Posted on October 30, 2012 at 6:15 PM

Updated Tuesday, Oct 30 at 6:47 PM

AUSTIN -- Friends and supporters are gathering Tuesday to raise awareness and money for an Austin cyclist who was seriously injured in a hit-and-run accident.

On Friday Oct. 12 around 4:30 a.m., Austin police were called to a hit-and-run accident at Guadalupe and 17th Street.

Brian Lindquist, 27, was riding his bike to work at the Double Tree Hotel on 15th Street when police say a driver hit him and kept going. Lindquist remains in serious condition at University Medical Center Brackenridge Hospital.

"Part of the torturous aspect of this is not knowing. What is going to happen to Brian? This could happen to you. This could happen to me. Brian was engaged in ordinary events. He was just riding his bicycle on his way to work," said Lenore Shefman, Lindquist's lawyer.
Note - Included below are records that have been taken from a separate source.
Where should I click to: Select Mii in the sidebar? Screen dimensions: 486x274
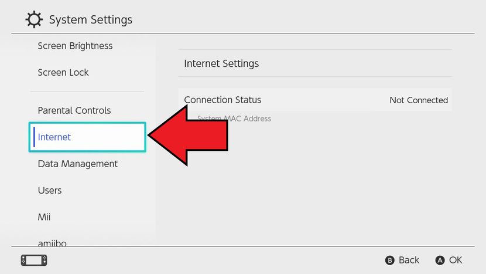[45, 217]
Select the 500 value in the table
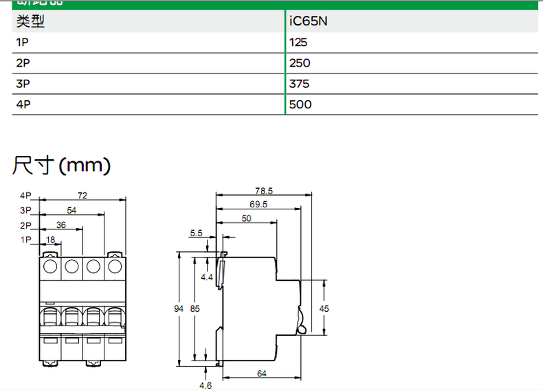Viewport: 543px width, 390px height. [300, 104]
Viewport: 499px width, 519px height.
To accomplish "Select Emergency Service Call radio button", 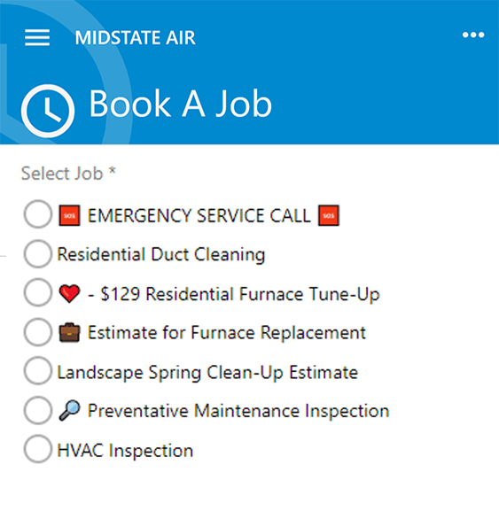I will pos(38,214).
Last week his mother spoke to KVUE, saying she has no idea whether her son will recover.

“He had a craniotomy early Friday morning right after the accident. His brain is still swollen,” said his mother Susan Buehler.

Truett Don Jones, 25, is charged with failure to stop and render aid and intoxication assault.

According to arrest affidavit for Jones, he is said to have had bloodshot and glassy eyes. The paperwork mentions that Jones asked officers what he hit, and that he fell backwards during his sobriety test.

Detectives said Jones dragged the bicycle Lindquist was on, leaving deep grooves in the payment. It was these markings that led police right to him.

A background search on Jones found at least three previous arrests for marijuana possession, the latest on Aug. 12 in Guadalupe County.

“We don't know, nobody knows, if he's (Lindquist) going to survive. Nobody knows the long-term effects, his cognitive abilities or anything right now,” said Buehler.

Buehler told KVUE she hopes other Austin cyclists will wear helmets at all times, and questions whether a helmet would have helped her son.

“I wish he could see what he's done to my son and everything that we're having to go through," said Buehler.